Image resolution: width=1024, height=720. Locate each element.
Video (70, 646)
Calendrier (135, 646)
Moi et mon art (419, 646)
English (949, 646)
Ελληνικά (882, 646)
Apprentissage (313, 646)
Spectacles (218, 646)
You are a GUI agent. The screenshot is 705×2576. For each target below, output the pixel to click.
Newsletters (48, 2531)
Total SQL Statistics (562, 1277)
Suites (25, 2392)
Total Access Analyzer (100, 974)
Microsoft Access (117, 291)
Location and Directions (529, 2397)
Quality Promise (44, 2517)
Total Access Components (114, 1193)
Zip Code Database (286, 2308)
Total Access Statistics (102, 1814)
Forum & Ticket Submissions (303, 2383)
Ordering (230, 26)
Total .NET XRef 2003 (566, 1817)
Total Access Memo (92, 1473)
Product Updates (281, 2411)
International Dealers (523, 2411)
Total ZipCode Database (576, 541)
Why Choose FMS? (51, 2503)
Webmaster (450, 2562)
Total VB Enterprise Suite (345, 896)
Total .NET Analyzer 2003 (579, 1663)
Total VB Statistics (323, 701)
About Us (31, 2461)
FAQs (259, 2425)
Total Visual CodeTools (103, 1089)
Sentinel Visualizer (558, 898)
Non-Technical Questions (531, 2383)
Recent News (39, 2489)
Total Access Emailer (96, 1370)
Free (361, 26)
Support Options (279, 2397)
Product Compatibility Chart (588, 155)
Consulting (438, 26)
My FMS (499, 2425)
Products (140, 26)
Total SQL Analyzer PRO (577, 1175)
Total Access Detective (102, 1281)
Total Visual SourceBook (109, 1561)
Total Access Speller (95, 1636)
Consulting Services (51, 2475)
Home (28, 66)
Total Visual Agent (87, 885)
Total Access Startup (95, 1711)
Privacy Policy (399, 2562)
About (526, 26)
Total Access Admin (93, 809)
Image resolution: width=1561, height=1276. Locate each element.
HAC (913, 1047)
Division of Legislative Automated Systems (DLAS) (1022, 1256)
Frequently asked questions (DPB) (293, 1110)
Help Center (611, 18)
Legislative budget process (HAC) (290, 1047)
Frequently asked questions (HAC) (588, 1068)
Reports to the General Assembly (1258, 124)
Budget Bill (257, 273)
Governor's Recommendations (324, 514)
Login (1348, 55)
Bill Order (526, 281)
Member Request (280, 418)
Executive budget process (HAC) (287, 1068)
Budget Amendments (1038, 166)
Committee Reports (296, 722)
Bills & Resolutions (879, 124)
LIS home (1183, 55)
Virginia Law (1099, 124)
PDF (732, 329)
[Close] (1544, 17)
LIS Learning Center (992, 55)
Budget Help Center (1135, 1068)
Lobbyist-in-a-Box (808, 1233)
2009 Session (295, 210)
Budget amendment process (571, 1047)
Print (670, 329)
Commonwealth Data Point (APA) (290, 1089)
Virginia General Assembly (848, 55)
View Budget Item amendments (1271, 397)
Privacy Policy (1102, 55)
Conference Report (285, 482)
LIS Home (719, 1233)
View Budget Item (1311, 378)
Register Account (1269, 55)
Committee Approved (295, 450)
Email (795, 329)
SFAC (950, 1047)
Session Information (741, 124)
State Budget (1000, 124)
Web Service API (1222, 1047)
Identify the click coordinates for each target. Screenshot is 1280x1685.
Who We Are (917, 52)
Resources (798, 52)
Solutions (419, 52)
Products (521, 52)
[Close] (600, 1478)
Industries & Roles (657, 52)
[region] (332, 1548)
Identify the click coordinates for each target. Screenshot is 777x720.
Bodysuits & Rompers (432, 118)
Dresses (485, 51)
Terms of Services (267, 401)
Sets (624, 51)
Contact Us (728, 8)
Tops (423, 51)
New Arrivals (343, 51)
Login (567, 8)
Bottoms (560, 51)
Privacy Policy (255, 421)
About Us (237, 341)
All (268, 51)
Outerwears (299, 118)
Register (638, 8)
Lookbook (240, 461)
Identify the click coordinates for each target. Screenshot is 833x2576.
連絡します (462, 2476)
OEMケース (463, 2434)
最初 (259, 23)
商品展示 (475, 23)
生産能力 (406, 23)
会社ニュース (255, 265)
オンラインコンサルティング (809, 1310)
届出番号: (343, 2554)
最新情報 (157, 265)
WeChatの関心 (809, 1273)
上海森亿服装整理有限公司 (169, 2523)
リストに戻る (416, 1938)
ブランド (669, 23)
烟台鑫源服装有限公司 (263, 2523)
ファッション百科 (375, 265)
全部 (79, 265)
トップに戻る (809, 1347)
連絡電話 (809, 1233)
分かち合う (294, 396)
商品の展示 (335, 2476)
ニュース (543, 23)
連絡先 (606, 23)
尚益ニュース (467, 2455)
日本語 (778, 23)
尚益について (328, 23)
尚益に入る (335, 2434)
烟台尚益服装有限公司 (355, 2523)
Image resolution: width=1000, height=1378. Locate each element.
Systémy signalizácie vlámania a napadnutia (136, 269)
◇ ◇ ◇ ◇
Copy the data from the line with "Web Service API (1222, 1047)" up to and including the line with "Terms of Services (267, 401)", character for character.

Web Service API (1222, 1047)
Identify the click coordinates for each target. Screenshot is 1280x1685.
Who We Are (917, 52)
Resources (798, 52)
Solutions (419, 52)
Products (521, 52)
[Close] (600, 1478)
Industries & Roles (657, 52)
[region] (332, 1548)
Identify the click coordinates for each target. Screenshot is 777x720.
Bodysuits & Rompers (432, 118)
Dresses (485, 51)
Terms of Services (267, 401)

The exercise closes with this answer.